== REQUIREMENT ==
Retype, without changes or pictures, only the lines that begin at the one containing "At what coordinates" and end at the last line of the records that follow.
Segment Start: INFORMATION SHOWN
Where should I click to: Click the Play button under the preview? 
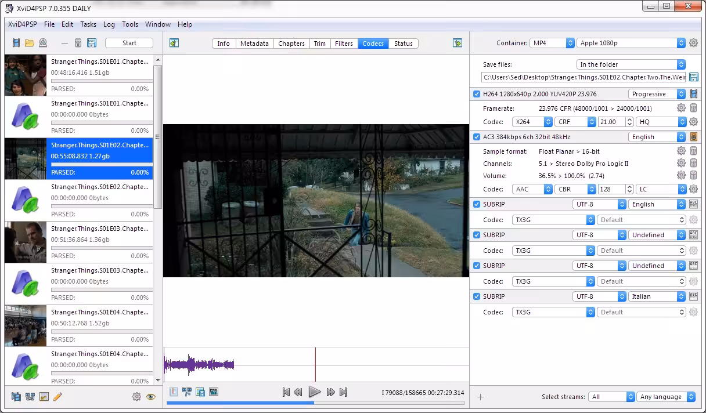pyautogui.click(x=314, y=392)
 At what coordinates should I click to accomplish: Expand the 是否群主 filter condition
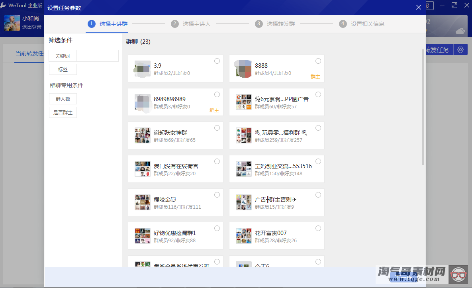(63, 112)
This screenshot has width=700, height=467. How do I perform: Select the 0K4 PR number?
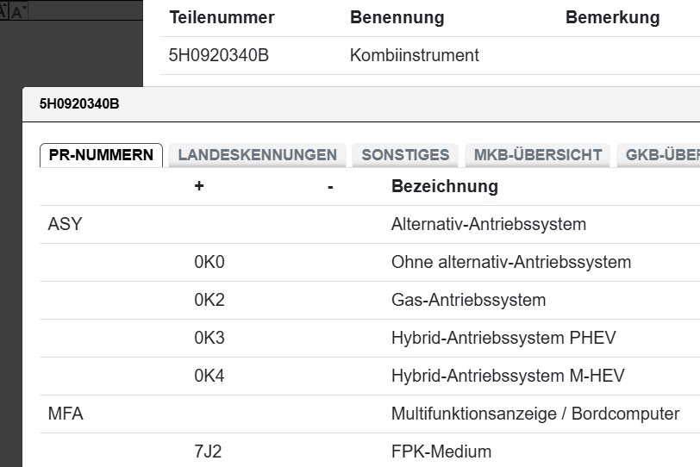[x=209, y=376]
Segment End: INFORMATION SHOWN
== EXERCISE ANSWER ==
 At what coordinates should I click to accomplish: Expand the 是否群主 filter condition
(63, 112)
This screenshot has width=700, height=467. How do I perform: Select the 0K4 PR number?
[x=209, y=376]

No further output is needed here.